FLENS is short for Flexible Library for Efficient Numerical Solutions. This C++ can be used as a builing block for the implementation of other (higher-level) numerical libraries or numerical applications. It is a C++ library (requires a C++11 conform compiler). Easy install, as FLENS is headers only. It gives you Matrix/vector types for dense linear algebra; a generic (i.e. templated) implementation of BLAS; and a generic reimplementation of LAPACK. If high performance BLAS libraries like ATLAS, GotoBLAS, etc. are available, you simply can link against them and boost performance.
Meep is a free finite-difference time-domain (FDTD) simulation software package to model electromagnetic systems. It supports distributed-memory parallel simulations, nonlinear, anisotropic, and dispersive media, PML absorbing boundaries, and 1D/2D/3D and cylindrical problems. It is completely scriptable from either C++ or a Scheme (GNU Guile) interface.
StarCluster is a utility for creating traditional computing clusters used in research labs or for general distributed computing applications on Amazon's Elastic Compute Cloud (EC2). It uses a simple configuration file provided by the user to request cloud resources from Amazon and to automatically configure them with a queuing system, an NFS shared /home directory, passwordless SSH, OpenMPI, and ~140GB scratch disk space. It consists of a Python library and a simple command line interface to the library. For end-users, the command line interface provides simple intuitive options for getting started with distributed computing on EC2 (i.e. starting/stopping clusters, managing AMIs, etc). For developers, the library wraps the EC2 API to provide a simplified interface for launching/terminating nodes, executing commands on the nodes, copying files to/from the nodes, etc.

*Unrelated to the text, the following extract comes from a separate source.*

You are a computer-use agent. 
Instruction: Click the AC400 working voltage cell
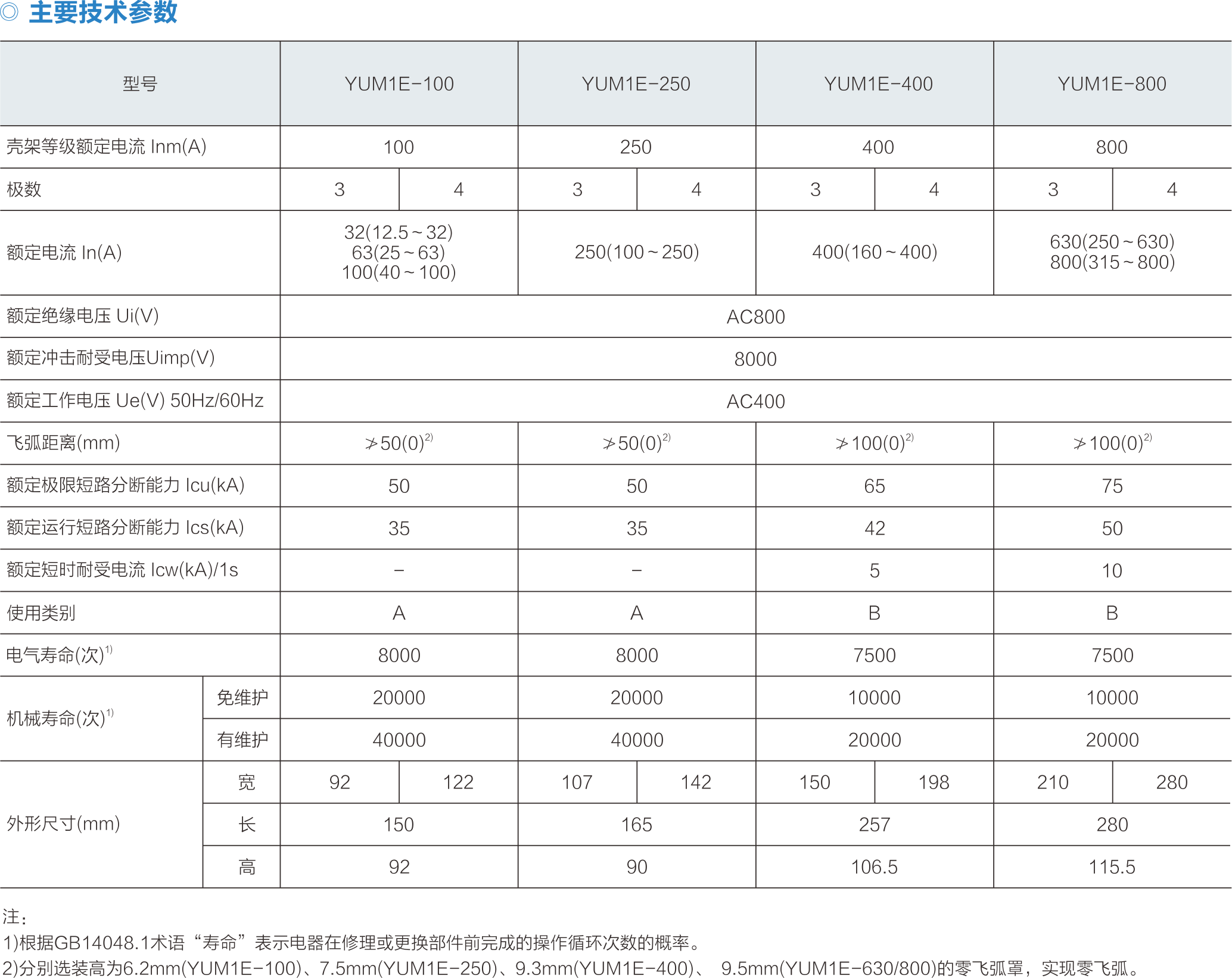pyautogui.click(x=755, y=401)
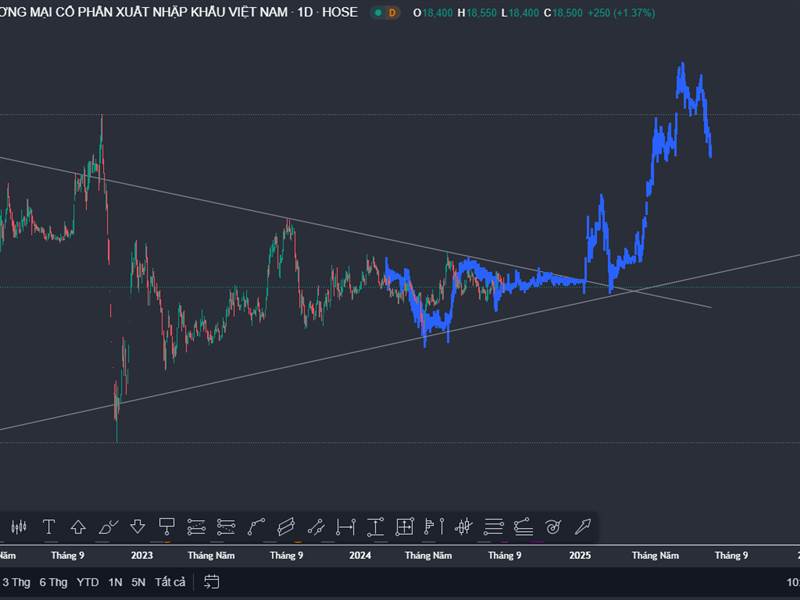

FFTW++ is a C++ header class for the FFTW Fast Fourier Transform library that automates memory allocation, alignment, planning, and wisdom. In 2D and 3D, implicit dealiasing of convolutions substantially reduces memory usage and computation time. Wrappers for C, Python, and Fortran are included.
GriF is a collaborative grid framework to support computational chemistry applications. It is meant to be used as a tool to facilitate massive grid calculations and also to improve scientific collaboration. Accordingly, GriF facilitates profiling the users of grid communities in order to systematically evaluate the work carried out in a grid and to foster its sustainability.
Sally is a tool for mapping a set of strings to a set of vectors. This mapping is referred to as embedding and allows techniques of machine learning and data mining to be applied for the analysis of string data. It can be used with data such as text documents, DNA sequences, or log files. The vector space model or bag-of-words model is used. Strings are characterized by a set of features, where each feature is associated with one dimension of the vector space. Occurrences of the features in each string are counted. Alternatively, binary or TF-IDF values can be computed. Vectors can be output in plain text, LibSVM, or Matlab format.
Salad (short for Letter Salad) is an efficient and flexible implementation of the well-known anomaly detection method Anagram by Wang et al. (RAID 2006). Salad is based on n-gram models, that is, data is represented as all of its substrings of length n. During training these n-grams are stored in a Bloom filter. This enables the detector to represent a large number of n-grams in little memory and still being able to efficiently access the data. Salad extends Anagram by allowing various n-gram types, a 2-class version of the detector for classification, and various model analysis modes.